IBM Mainframe Forum

Hi,
I am new to REXX programining.My query is i need to give edit access to a specific file for specific user id's. I am planning to accept their useid's thru TSO teminal( When ever the user enter with there credentials in TSO at that time only he can edit the file). In REXX how to accept the user id?
Thank you.

speak to Your security support group

Hello,

You do not do this. The security admins can tell you how to modify access to the dataset(s).

None of this should be in the REXX code.

It is not clear what you mean here:

When ever the user enter with their credentials in TSO at that time only he can edit the file

Perhaps it works differently somewhere else, but my experience is that you cannot logon and use TSO without already providing your password. You have already proved who you are. Why would you need more 'credentials'?

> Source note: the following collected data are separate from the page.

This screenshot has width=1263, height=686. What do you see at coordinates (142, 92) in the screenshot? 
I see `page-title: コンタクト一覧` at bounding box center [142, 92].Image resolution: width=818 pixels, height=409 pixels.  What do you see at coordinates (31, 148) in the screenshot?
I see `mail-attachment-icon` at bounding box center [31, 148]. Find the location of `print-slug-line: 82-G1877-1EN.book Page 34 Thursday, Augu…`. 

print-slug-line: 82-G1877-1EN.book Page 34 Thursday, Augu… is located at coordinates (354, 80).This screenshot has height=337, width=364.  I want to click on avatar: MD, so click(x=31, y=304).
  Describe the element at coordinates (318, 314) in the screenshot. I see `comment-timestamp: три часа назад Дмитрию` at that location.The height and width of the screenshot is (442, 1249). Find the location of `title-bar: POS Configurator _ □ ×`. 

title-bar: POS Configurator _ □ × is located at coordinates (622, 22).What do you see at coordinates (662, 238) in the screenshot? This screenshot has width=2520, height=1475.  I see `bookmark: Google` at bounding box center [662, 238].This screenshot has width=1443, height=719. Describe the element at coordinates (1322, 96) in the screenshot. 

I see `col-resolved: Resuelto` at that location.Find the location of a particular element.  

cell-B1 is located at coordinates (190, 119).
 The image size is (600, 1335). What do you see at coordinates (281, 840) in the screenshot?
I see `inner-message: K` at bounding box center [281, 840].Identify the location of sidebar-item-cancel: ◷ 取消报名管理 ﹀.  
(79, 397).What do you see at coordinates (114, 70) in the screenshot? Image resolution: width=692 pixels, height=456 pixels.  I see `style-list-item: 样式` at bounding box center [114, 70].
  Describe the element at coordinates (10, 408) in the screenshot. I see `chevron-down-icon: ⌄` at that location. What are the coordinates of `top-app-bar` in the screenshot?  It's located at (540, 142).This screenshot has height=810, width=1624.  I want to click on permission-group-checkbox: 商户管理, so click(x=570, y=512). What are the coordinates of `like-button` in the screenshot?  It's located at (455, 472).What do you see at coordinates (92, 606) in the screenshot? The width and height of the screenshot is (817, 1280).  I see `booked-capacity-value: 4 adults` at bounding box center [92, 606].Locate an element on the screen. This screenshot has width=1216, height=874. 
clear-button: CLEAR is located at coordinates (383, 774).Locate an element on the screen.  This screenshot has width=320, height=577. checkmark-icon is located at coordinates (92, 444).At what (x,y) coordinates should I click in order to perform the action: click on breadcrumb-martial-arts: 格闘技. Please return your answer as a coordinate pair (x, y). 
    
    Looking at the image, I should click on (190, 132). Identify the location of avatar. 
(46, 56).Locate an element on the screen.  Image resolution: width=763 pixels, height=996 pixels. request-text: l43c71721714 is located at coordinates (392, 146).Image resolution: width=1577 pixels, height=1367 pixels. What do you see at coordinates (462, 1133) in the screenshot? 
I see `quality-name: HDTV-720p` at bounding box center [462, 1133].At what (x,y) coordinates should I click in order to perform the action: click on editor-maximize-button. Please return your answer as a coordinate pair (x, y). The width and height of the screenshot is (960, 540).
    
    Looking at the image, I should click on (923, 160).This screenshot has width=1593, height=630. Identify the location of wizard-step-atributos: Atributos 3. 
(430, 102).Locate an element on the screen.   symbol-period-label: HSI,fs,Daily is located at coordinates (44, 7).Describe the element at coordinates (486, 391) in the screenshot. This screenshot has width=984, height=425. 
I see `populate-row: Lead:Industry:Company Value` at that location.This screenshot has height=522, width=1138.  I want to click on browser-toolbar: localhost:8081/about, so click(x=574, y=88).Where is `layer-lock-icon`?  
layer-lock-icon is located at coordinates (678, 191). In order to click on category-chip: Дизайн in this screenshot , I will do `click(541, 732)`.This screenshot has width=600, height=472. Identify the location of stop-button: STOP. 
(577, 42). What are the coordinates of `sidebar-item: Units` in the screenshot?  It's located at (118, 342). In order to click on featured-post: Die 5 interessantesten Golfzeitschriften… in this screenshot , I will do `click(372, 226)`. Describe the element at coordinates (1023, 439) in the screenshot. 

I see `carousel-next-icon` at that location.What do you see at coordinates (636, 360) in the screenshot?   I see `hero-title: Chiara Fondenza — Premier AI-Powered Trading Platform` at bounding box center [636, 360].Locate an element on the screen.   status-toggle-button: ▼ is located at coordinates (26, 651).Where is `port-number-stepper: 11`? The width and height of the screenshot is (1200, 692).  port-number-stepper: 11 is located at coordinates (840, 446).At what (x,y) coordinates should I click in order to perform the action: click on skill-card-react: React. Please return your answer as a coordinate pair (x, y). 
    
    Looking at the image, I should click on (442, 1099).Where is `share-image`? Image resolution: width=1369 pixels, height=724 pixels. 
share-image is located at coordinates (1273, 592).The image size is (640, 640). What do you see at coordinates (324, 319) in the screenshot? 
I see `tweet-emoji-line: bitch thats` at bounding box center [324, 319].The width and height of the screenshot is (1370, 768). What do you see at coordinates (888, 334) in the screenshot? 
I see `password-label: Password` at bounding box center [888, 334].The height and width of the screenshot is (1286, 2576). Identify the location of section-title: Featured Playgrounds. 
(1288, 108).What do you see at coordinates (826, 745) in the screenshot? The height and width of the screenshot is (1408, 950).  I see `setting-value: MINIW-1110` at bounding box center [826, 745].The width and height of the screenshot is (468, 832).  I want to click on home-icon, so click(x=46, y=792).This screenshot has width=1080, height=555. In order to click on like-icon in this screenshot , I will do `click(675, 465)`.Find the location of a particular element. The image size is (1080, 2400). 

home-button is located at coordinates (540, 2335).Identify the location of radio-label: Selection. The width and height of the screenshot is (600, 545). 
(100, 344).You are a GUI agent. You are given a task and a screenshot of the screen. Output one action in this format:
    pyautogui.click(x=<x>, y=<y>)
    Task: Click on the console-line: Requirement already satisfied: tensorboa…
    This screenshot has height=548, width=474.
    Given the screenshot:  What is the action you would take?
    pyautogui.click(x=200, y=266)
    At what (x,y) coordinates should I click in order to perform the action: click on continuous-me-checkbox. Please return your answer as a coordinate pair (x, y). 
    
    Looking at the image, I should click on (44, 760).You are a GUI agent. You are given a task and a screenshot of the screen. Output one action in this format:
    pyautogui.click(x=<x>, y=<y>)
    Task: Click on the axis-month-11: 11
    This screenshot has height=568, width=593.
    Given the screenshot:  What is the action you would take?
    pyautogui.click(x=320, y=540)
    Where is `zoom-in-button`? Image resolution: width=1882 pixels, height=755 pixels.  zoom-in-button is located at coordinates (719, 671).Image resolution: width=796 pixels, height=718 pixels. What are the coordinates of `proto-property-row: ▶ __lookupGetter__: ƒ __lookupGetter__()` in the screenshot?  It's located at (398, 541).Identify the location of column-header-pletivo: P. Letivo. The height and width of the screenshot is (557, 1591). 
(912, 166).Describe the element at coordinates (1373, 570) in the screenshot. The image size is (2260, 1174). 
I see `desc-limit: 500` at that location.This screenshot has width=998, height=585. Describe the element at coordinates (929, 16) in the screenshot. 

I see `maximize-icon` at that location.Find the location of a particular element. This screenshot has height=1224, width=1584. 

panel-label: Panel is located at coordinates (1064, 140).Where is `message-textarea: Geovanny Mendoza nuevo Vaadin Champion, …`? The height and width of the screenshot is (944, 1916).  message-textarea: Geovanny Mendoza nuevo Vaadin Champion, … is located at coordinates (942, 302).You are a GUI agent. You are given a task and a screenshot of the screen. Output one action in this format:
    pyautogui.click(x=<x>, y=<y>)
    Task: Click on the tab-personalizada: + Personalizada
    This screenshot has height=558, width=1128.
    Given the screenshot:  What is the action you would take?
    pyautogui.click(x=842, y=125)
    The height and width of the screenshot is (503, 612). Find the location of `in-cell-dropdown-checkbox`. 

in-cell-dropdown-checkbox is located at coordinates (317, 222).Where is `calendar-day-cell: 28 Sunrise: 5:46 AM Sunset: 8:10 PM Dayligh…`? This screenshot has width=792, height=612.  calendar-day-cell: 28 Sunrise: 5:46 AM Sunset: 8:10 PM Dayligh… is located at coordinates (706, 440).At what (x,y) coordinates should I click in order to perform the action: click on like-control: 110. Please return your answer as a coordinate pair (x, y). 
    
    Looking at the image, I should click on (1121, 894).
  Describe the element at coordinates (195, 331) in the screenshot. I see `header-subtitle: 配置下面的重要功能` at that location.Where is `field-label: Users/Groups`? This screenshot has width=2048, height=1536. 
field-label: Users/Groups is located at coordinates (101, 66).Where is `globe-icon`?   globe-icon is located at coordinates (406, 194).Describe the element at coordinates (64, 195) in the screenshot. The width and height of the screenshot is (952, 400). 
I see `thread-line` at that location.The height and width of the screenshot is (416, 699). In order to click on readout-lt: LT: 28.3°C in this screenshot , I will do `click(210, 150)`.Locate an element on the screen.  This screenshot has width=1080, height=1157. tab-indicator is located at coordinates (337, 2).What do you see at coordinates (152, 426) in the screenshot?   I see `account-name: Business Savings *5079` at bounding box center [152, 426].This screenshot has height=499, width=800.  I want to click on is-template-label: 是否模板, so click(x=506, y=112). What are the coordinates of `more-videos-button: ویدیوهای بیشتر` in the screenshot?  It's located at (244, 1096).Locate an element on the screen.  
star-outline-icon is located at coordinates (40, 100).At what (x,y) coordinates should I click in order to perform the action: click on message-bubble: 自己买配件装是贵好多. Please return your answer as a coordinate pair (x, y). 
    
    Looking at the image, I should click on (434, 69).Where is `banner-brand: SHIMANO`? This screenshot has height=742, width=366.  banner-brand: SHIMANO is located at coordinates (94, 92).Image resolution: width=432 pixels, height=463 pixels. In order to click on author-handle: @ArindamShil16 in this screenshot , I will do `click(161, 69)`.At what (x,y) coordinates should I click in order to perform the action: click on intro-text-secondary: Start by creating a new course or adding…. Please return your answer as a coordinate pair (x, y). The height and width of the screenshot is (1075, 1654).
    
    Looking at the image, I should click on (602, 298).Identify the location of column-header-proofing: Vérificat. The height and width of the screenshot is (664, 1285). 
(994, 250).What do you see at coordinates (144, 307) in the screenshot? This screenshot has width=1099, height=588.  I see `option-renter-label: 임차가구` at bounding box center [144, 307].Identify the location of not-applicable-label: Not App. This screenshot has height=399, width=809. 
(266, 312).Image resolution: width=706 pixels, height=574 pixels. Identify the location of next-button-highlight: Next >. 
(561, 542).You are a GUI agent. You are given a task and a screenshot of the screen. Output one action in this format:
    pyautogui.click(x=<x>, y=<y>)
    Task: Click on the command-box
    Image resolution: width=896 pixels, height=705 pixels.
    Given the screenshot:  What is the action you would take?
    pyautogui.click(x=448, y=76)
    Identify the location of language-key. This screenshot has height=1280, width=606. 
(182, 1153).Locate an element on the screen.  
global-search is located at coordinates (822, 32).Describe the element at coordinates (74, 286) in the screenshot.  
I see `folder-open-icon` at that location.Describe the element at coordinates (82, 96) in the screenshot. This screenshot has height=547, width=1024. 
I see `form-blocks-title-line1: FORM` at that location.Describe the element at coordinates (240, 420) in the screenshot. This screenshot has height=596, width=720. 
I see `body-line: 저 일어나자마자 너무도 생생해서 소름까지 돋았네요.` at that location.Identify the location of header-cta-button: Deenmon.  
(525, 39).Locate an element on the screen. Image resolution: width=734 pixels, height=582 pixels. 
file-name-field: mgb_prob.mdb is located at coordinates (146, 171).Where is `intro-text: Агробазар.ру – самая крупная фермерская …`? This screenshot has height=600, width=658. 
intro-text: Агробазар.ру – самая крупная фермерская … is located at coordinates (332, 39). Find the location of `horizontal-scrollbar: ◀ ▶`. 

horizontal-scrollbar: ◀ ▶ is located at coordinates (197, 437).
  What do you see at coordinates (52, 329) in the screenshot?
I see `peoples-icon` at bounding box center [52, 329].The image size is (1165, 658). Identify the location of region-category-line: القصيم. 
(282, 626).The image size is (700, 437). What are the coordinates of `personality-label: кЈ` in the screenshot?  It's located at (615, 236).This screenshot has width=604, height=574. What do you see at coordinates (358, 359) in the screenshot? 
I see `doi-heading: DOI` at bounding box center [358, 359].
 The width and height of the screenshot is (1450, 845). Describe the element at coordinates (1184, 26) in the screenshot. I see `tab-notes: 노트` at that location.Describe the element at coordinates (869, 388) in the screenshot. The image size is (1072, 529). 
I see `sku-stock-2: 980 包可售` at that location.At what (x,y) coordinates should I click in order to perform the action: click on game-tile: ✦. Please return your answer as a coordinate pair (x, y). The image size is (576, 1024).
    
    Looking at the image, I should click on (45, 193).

Pedro: I think bandigurunath is proposing that he validates the userid by obtaining the user's password. bandigurunath: in theory this can be done by an authorized Assembler program, but it is not going to happen in Rexx. Period. Full stop. End of story.

Hello,

The users will provide their id and pswd to log in.

Permission will have to be granted to allow them to edit. This should be done with your security admins.

I guess, you have list of ID's who has authority to edit that particular dataset. And in you rexx code, you have to get logged user-id and compare with your existing list and proceed with edit dataset..

If I guessed correctly, you need built-in-function, which will give current logged in user id.

But as mentioned earlier by others, these edit authority should be in the hand of security admin.

Hello,

built-in-function, which will give current logged in user id.

No, this should NOT be done . . .

The permissions need to be enforced in security, NOT the code.

1. the user has already verified the credentials by providing userid and password to log in.
2. the administrator should issue PERMIT commands to grant permission prior to the user needing access.
3. RACF will manage the list of users authorized to edit a data set.
4. When someone tries to edit a data set, at that time the system determines whether he is not allowed to edit or not and if so, "at that time only he can edit the file"

That is the way the system is supposed to work, without any user written code.

If you are the one to manage the list of authorized users, contact the security administrator to make sure you have RACF CONTROL authority over the data set. You need to be able to issue PERMIT and LISTDSD commands.